Nasıl Bir İK programımızın bu haftaki konuğu Yesim Sanal oldu. Yesim Hanım ile liderlik trendleri hakkında konuştuk.
Ayşe Uça: Hoş geldiniz Yesim Hanım.
Yesim Sanal: Hoş buldum Ayşe Hanım.
“Strateji yapması gereken şirketler zaten dün stratejilerini belirlemişlerdi.”
Ayşe Uça: Çoklu bilinmeyenleri içeren bir dönemden geçerken nasıl bir strateji oluşturuyorsunuz? Ya da oluşan bir stratejiyi mi yönetiyorsunuz?
-----
Yönergeler:
• a. Söyleşiyi iki cümleyle özetleyin.
• b. Söyleşideki "Nasıl Bir İK" ifadesinden "stratejiyi mi yönetiyorsunuz?" ifadesine kadar olan kısmı harfi harfine tekrar yazın.
Satırlar başka bir kaynaktan derlenmiştir.

Derlenen Malzeme:
-----
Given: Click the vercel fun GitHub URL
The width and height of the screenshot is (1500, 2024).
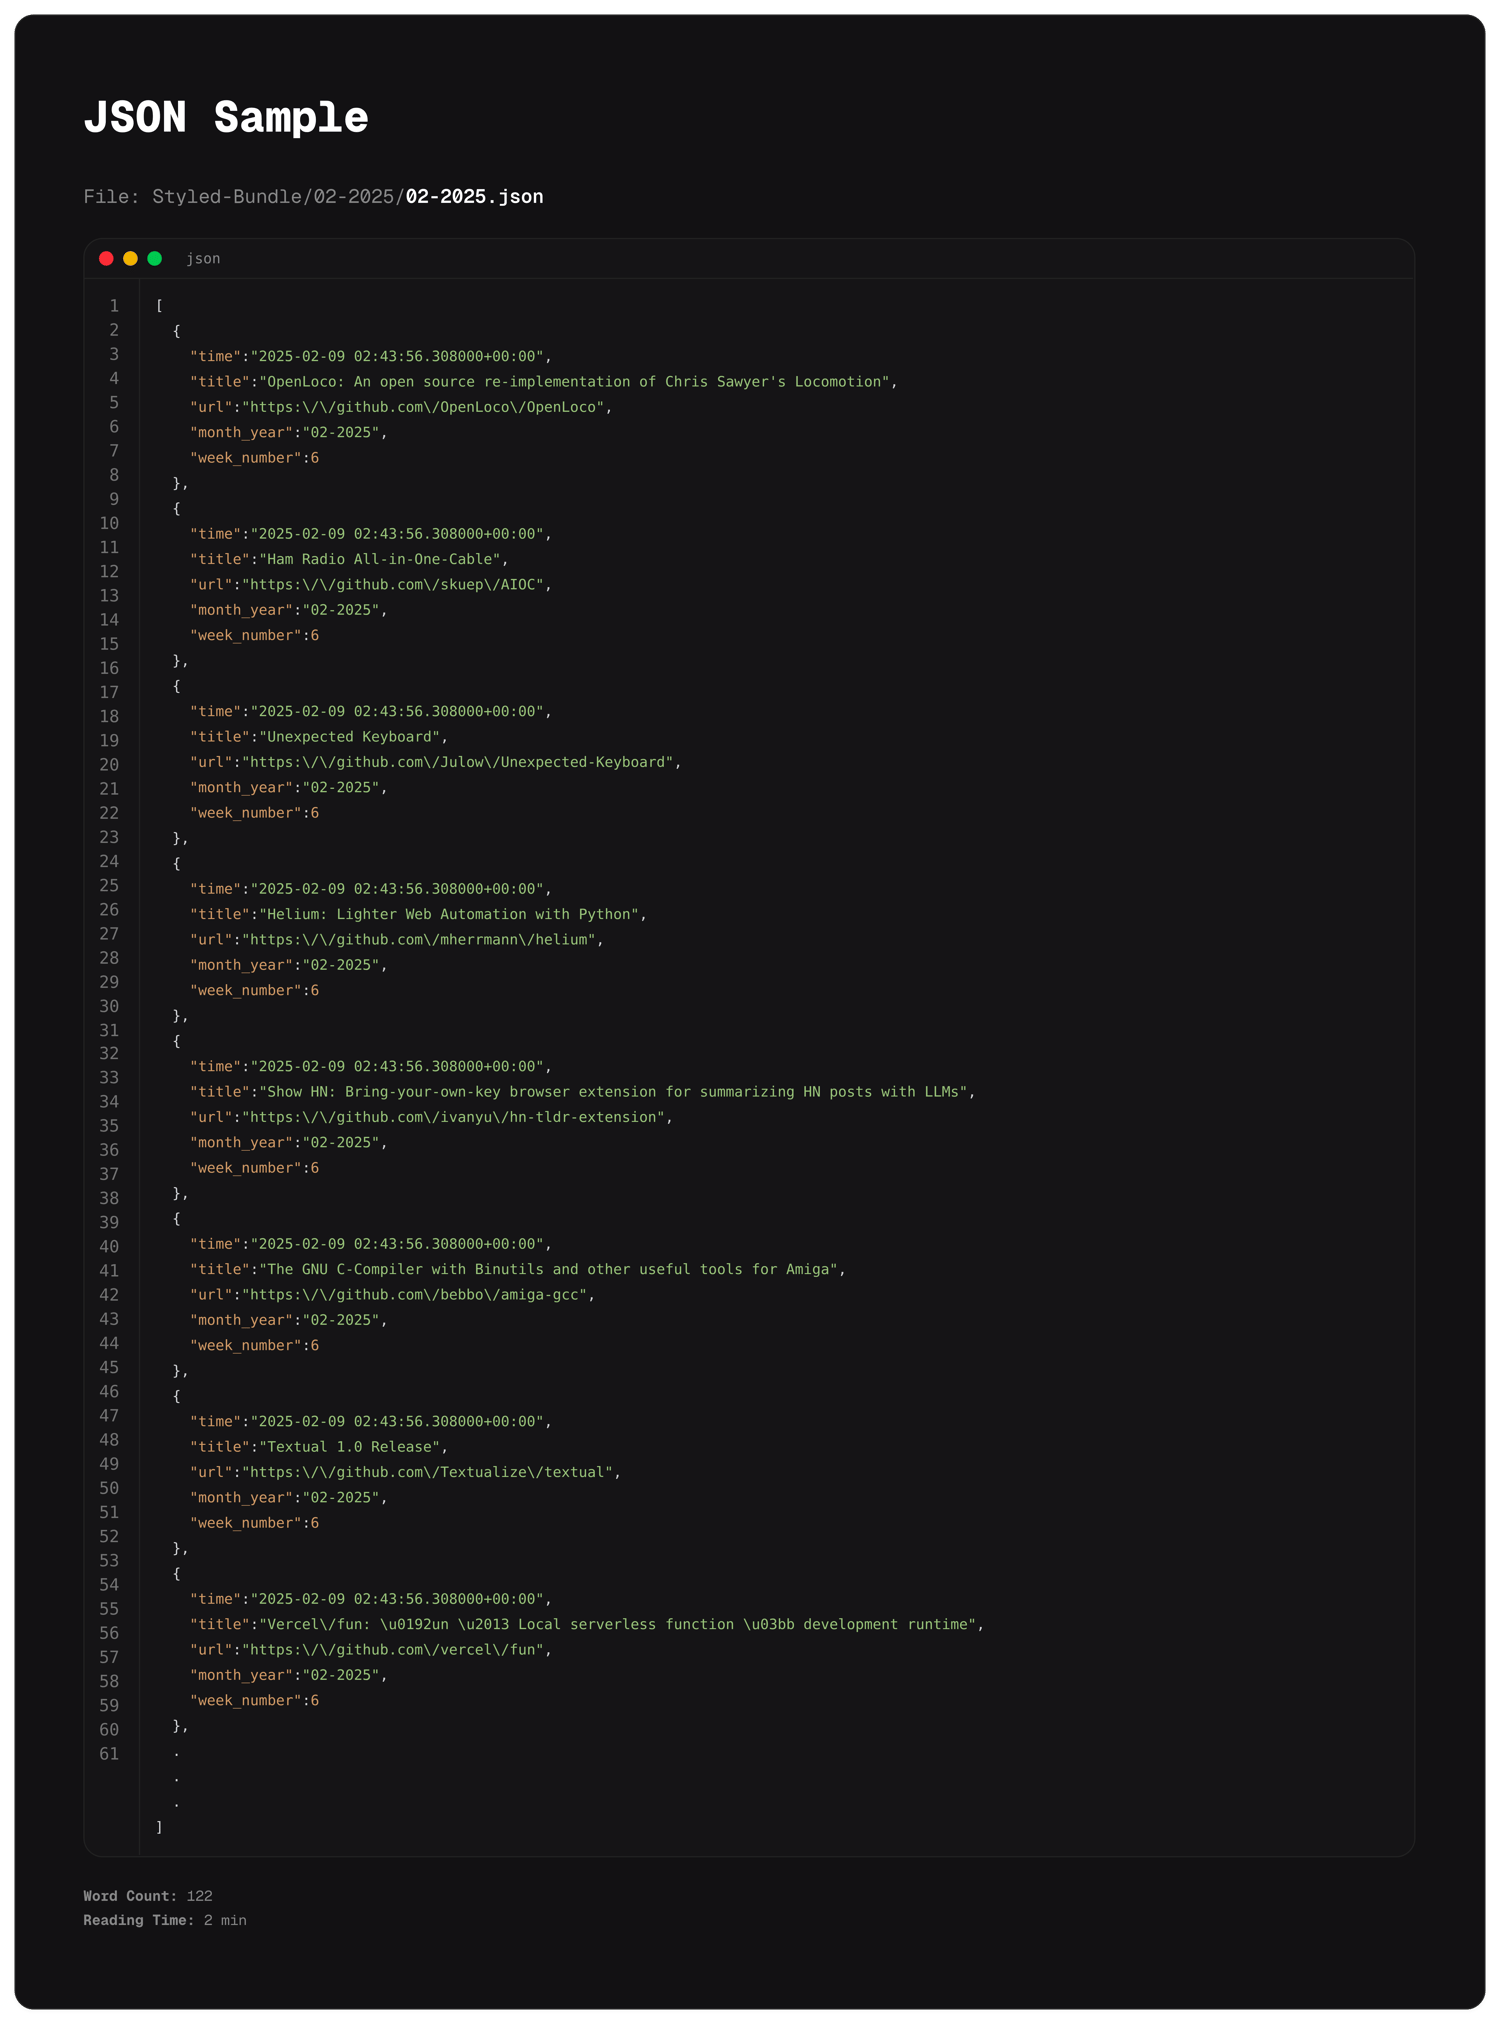Looking at the screenshot, I should coord(396,1650).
-----
Görevlere Göre Çözümler:
• a. Nasıl Bir İK programının bu haftaki konuğu Yesim Sanal oldu ve kendisiyle liderlik trendleri konuşuldu. Ayşe Uça, çoklu bilinmeyenleri içeren bir dönemde nasıl strateji oluşturulduğunu ya da oluşan bir stratejinin mi yönetildiğini sordu.

• b.
Nasıl Bir İK programımızın bu haftaki konuğu Yesim Sanal oldu. Yesim Hanım ile liderlik trendleri hakkında konuştuk.
Ayşe Uça: Hoş geldiniz Yesim Hanım.
Yesim Sanal: Hoş buldum Ayşe Hanım.
“Strateji yapması gereken şirketler zaten dün stratejilerini belirlemişlerdi.”
Ayşe Uça: Çoklu bilinmeyenleri içeren bir dönemden geçerken nasıl bir strateji oluşturuyorsunuz? Ya da oluşan bir stratejiyi mi yönetiyorsunuz?